Posted by: spike | Sep 28, 2006 11:27:44 AM
Spike -- Insurers are showing increasing interest in embracing pricing transparency. Witness Wellpoint's recent announcement of its effort along these lines that it is launching in Dayton, Ohio. Humana also has a pilot program underway in Milwaukee. Insurers tell me that one obstacle in the way of this effort is confidentiality agrements imposed by hospitals that forbid insurers from disclosing what they actually pay for services. Device manufacturers impose similar agreements on hospitals. We need to get rid of these by legislation if necessary to allow the transparency movement to achieve its potential.
Regarding Wal-Mart's high deductible plan specifically, it is instructive to compare it to standard Medicare, which many universal coverage advocates would like to expand to the entire population.
For 2007, Medicare's deductible for EACH inpatient hospital admission is projected at $992 vs $1,000 for Wal-Mart.

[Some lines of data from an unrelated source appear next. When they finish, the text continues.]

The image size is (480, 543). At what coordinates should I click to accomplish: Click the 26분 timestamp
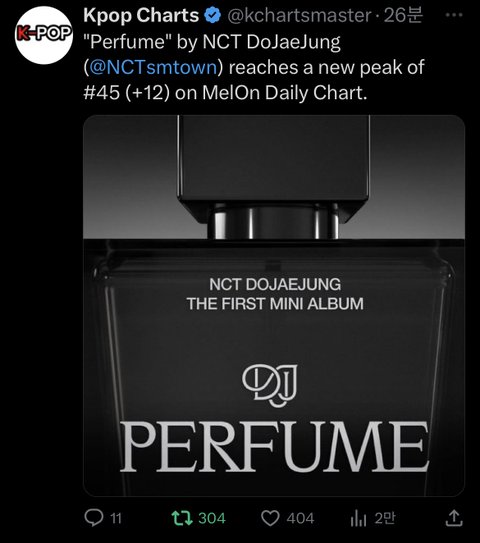[403, 16]
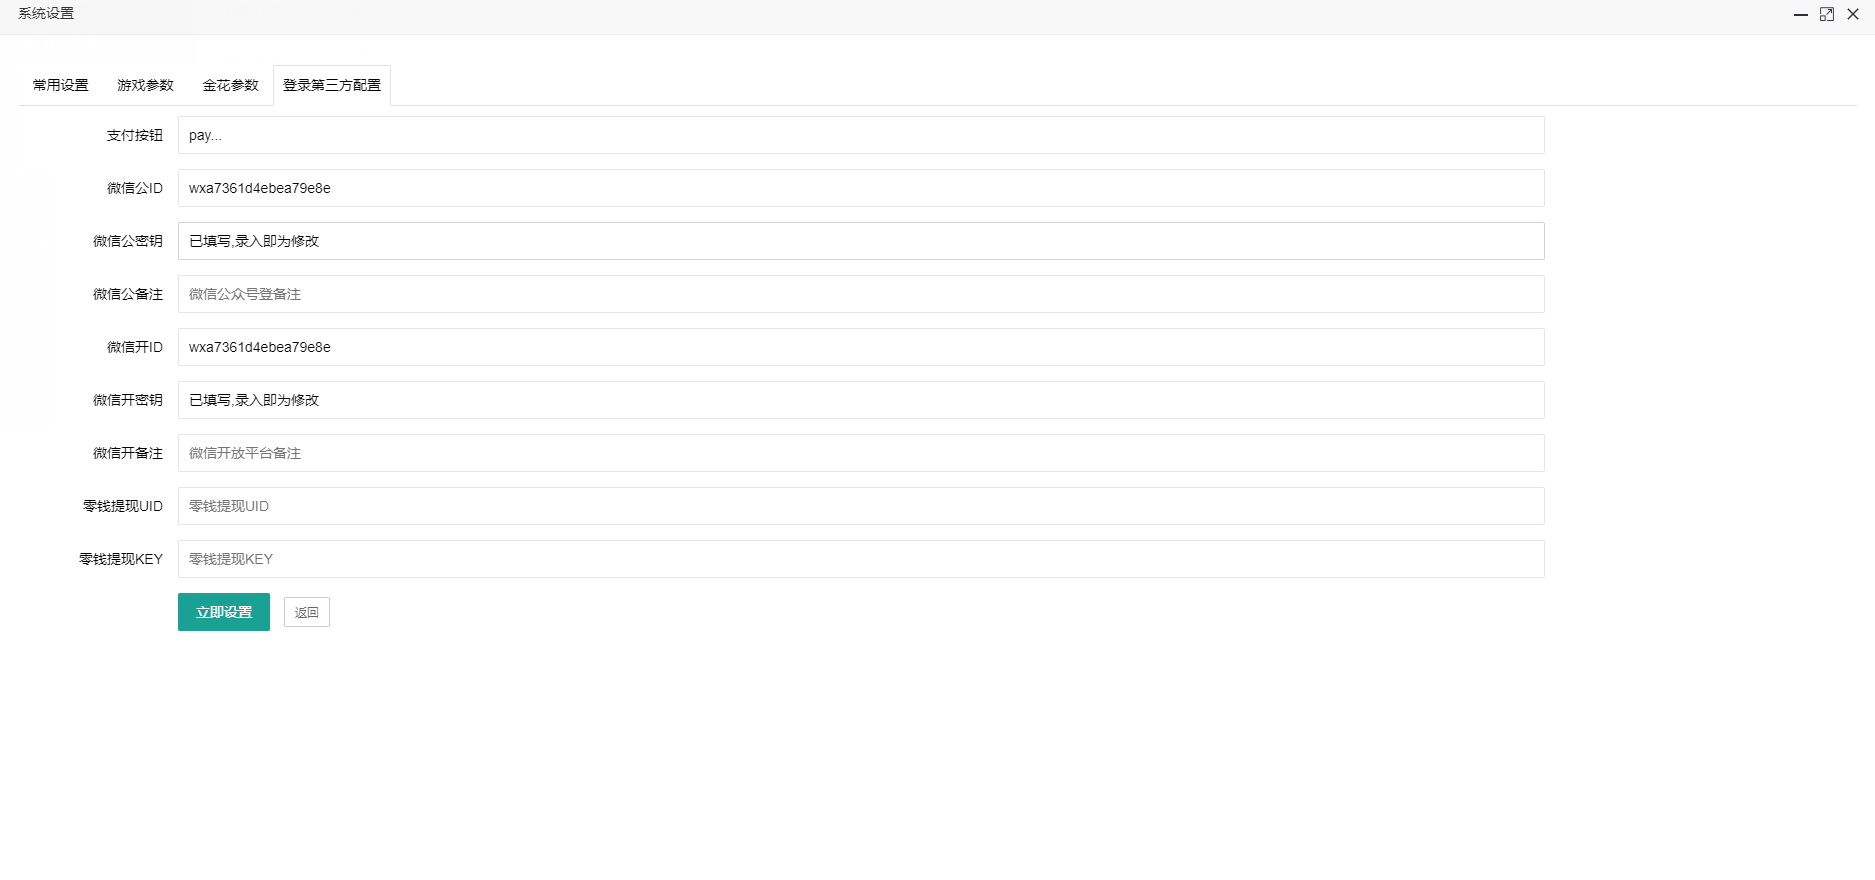Focus the 微信公ID text field
The image size is (1875, 880).
point(861,188)
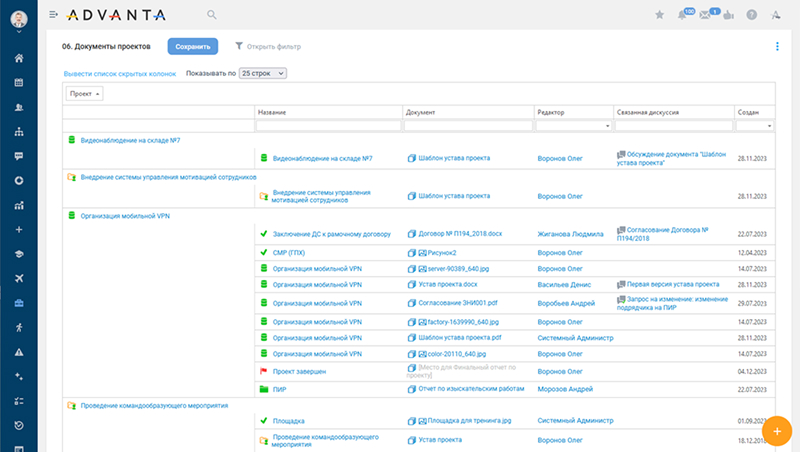The image size is (800, 452).
Task: Toggle the hamburger sidebar menu
Action: [53, 15]
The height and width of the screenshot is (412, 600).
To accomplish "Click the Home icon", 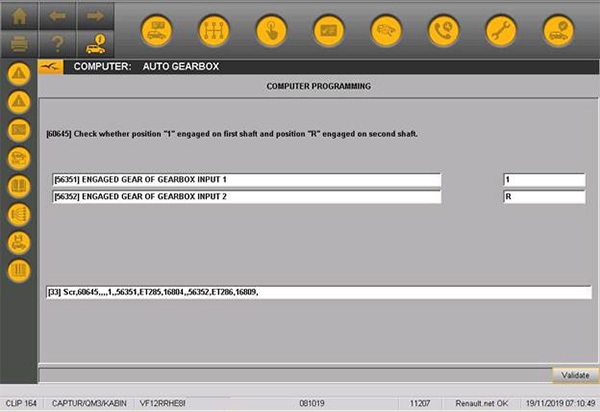I will (19, 16).
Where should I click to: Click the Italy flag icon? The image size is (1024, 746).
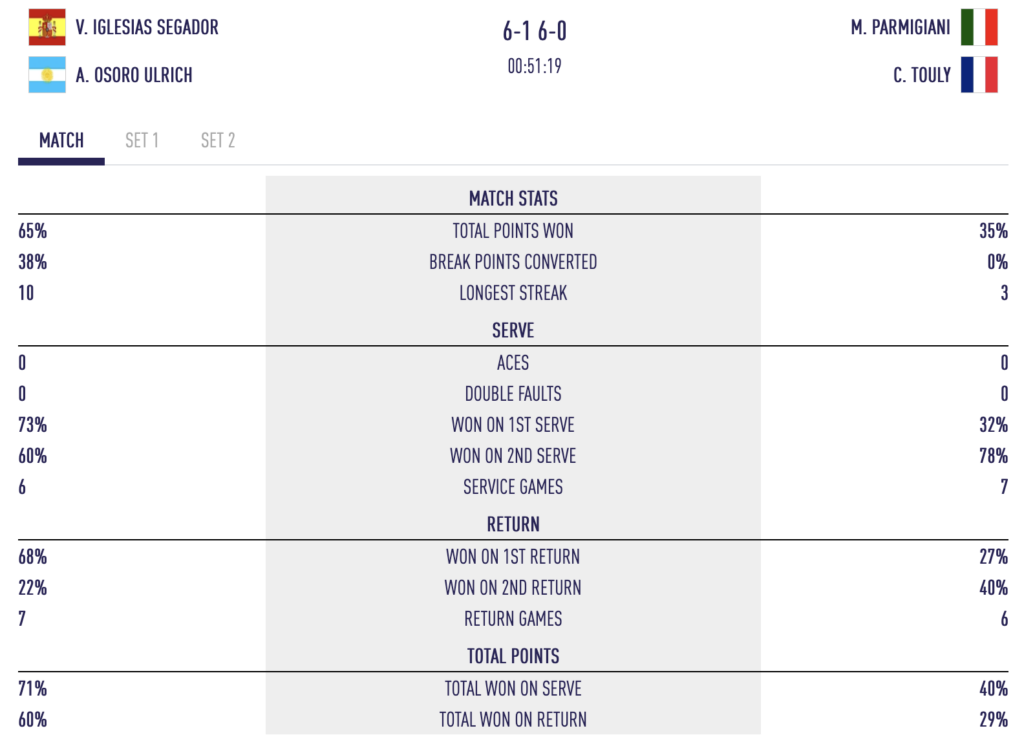coord(979,27)
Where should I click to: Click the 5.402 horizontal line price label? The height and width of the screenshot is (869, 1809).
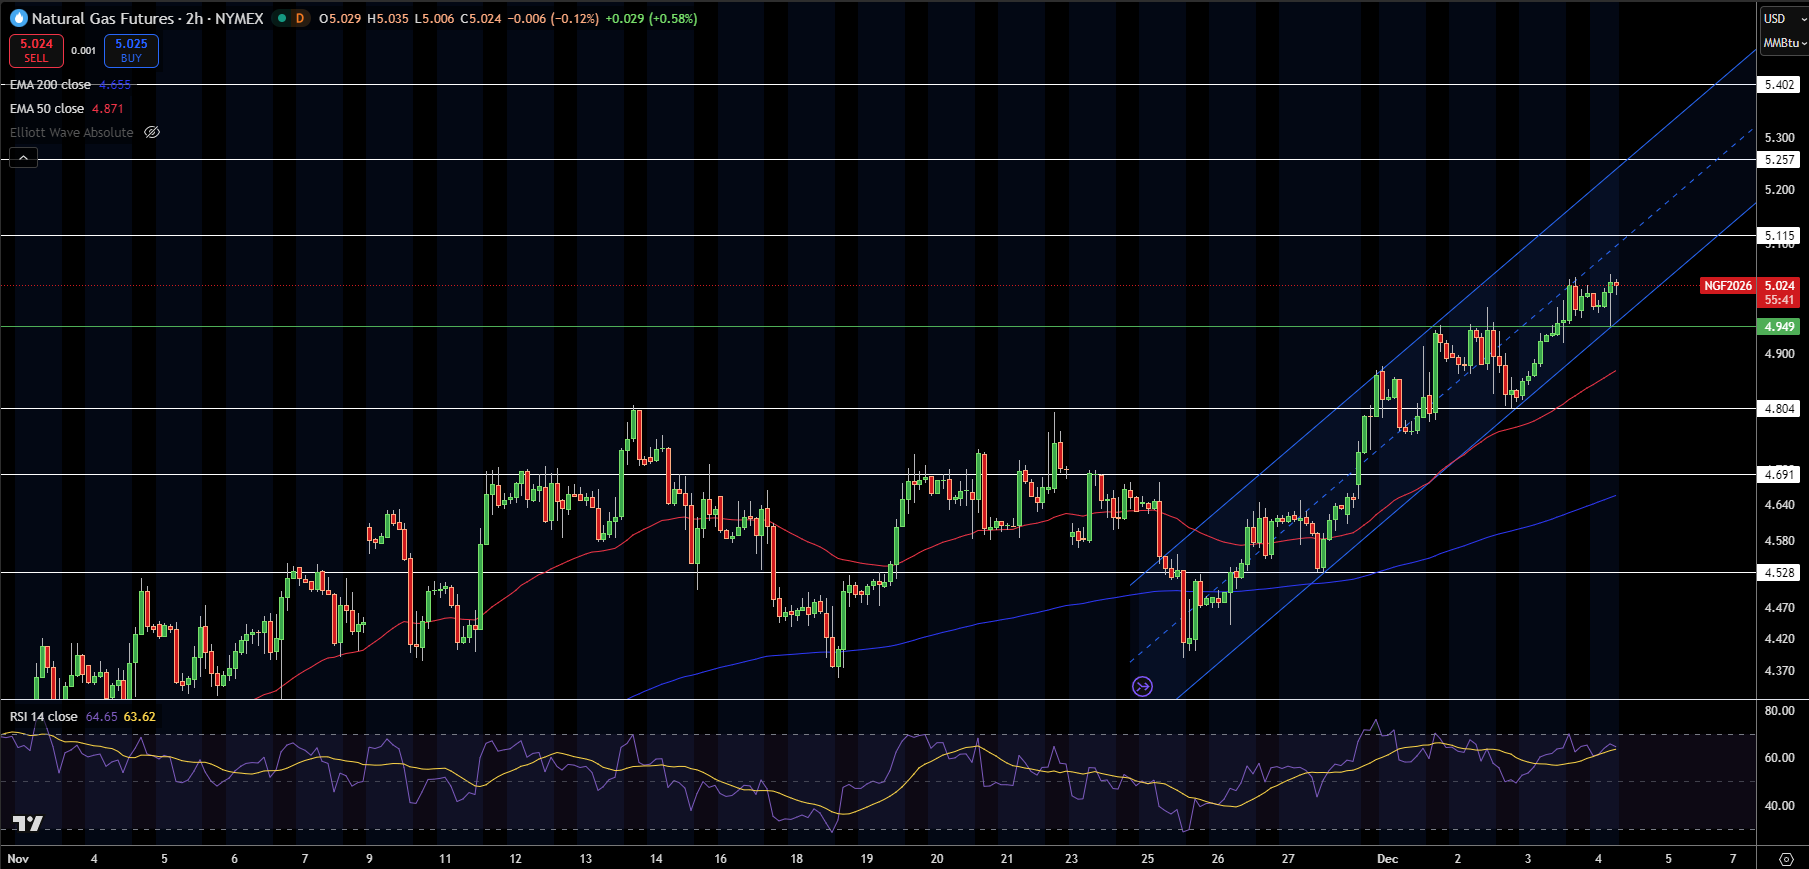click(x=1779, y=85)
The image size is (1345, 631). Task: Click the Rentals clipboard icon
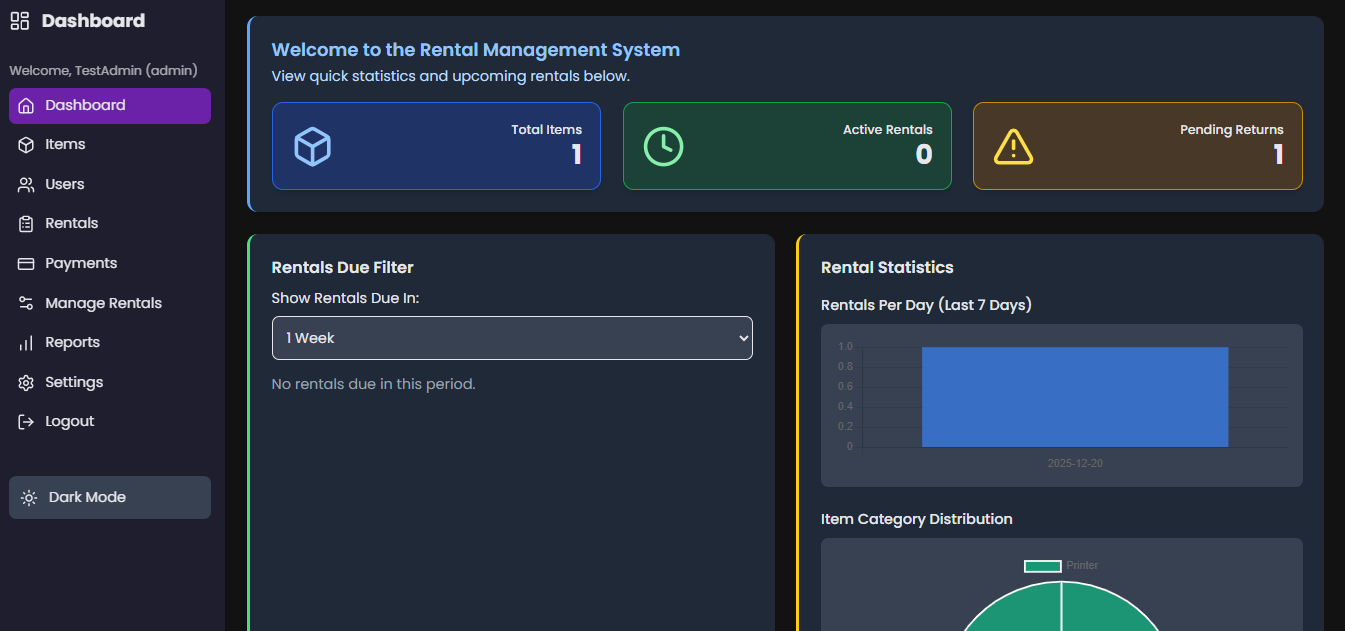pos(26,224)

For Medicare Part B (physician services, etc.), the deducitble next year will be $131, and the co-pay is 20% of allowable charges beyond that with no out-of-pocket maximum. Outpatient co-pays are also 20% of allowable charges. Wal-Mart has a $500 deductible for outpatient visits and $1,000 for doctors charges, etc. For prescription drugs, Medicare's deductible is $250 plus co-pays of 25% of the next $2,000, 100% of the next $2,050 (doughnut hole), and 5% thereafter. Wal-Mart's deductible is $300. Wal-Mart has an out-of-pocket maximum of $5,000 overall per person while Medicare's is unlimited. The beneficiary's annual premium next year is estimated at $1,080 ($90 per month) for Medicare vs $132 ($11 per month for Wal-Mart. Many seniors also buy Medigap policies at considerable cost to cover charges that Medicare doesn't. Given these comparisons, I'm having a lot of trouble understanding why people think Medicare is fabulous while Wal-Mart's plan is horrible or, at least, woefully inadequate. If anything, Wal-Mart's plan looks like a better deal overall.
Having said all that, I'm not a big Wal-Mart fan. I'm not an employee or a shareholder (though my employer's pension fund is), and my wife and I prefer to shop at Target even though their prices are slightly higher. We have a Wal-Mart 7 miles away vs 5 miles for Target), and have been in the Wal-Mart store exactly once to see what it looked like when it first opened.